**Material provided**
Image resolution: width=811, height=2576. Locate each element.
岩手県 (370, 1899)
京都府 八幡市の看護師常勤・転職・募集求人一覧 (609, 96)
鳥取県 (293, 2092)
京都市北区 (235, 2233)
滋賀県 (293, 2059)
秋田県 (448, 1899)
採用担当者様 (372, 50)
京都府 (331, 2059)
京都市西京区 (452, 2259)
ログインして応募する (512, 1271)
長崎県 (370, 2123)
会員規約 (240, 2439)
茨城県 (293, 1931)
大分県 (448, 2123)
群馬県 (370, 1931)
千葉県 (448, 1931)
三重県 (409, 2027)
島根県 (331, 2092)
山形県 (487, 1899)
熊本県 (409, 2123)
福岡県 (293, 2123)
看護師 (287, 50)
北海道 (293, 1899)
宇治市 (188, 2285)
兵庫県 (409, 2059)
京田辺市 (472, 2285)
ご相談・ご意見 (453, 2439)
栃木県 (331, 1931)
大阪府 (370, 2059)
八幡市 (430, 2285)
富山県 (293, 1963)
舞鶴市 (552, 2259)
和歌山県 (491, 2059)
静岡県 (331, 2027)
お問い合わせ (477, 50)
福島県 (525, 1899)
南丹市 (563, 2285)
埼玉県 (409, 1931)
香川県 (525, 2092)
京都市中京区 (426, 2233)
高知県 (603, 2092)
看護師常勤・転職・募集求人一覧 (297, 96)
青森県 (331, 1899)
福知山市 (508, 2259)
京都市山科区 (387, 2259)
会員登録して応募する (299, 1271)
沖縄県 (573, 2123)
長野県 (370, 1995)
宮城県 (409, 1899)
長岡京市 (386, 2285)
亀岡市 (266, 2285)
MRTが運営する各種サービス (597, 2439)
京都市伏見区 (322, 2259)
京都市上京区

**What you are asked to do**
Only lines holding "募集求人一覧" are wanted; copy all of them from the listing.

**Exercise solution**
京都府 八幡市の看護師常勤・転職・募集求人一覧 (609, 96)
看護師常勤・転職・募集求人一覧 (297, 96)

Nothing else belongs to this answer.